[Brief]
Gather every line from the entries below that includes "árabe".

=== Begin Enclosure ===

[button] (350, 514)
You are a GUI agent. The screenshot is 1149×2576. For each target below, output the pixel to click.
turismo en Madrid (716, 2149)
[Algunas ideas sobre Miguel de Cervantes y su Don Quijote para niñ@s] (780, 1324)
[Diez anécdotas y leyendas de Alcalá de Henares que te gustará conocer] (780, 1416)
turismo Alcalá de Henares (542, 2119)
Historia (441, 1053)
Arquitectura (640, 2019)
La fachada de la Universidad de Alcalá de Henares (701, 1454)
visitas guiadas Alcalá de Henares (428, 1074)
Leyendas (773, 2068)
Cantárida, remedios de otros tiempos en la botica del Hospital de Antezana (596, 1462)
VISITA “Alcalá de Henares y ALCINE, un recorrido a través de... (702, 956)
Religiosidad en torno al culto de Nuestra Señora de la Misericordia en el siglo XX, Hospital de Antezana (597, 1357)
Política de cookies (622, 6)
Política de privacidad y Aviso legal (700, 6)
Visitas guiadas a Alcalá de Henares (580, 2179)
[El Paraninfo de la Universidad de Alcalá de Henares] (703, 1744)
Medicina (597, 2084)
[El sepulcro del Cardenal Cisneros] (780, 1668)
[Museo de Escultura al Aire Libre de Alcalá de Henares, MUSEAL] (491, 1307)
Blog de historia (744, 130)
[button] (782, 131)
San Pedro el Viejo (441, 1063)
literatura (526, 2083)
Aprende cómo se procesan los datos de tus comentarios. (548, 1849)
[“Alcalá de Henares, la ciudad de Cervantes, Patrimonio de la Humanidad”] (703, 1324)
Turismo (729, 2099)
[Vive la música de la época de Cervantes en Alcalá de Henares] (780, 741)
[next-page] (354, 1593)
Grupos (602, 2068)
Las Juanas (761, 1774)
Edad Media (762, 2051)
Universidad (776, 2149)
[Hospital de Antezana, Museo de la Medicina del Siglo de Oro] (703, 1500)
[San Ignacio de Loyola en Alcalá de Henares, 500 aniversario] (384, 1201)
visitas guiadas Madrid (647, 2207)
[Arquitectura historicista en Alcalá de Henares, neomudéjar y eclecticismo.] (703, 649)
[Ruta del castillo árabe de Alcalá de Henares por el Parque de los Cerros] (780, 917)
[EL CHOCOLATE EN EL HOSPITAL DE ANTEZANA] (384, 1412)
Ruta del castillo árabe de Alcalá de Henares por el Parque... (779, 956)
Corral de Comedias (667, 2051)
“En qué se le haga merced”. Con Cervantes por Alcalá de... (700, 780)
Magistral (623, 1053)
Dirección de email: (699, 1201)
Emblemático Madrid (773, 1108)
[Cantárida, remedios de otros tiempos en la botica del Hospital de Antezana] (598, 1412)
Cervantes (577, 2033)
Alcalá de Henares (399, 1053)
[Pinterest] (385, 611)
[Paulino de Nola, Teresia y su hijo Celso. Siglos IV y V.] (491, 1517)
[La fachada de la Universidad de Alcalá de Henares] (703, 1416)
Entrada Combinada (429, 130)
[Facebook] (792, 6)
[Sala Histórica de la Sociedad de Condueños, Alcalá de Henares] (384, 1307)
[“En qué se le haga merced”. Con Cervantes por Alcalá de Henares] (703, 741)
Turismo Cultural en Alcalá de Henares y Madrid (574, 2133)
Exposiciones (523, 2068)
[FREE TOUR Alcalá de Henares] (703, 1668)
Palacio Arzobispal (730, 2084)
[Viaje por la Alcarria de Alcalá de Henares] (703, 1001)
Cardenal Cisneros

=== End Enclosure ===

[Final answer]
[Ruta del castillo árabe de Alcalá de Henares por el Parque de los Cerros] (780, 917)
Ruta del castillo árabe de Alcalá de Henares por el Parque... (779, 956)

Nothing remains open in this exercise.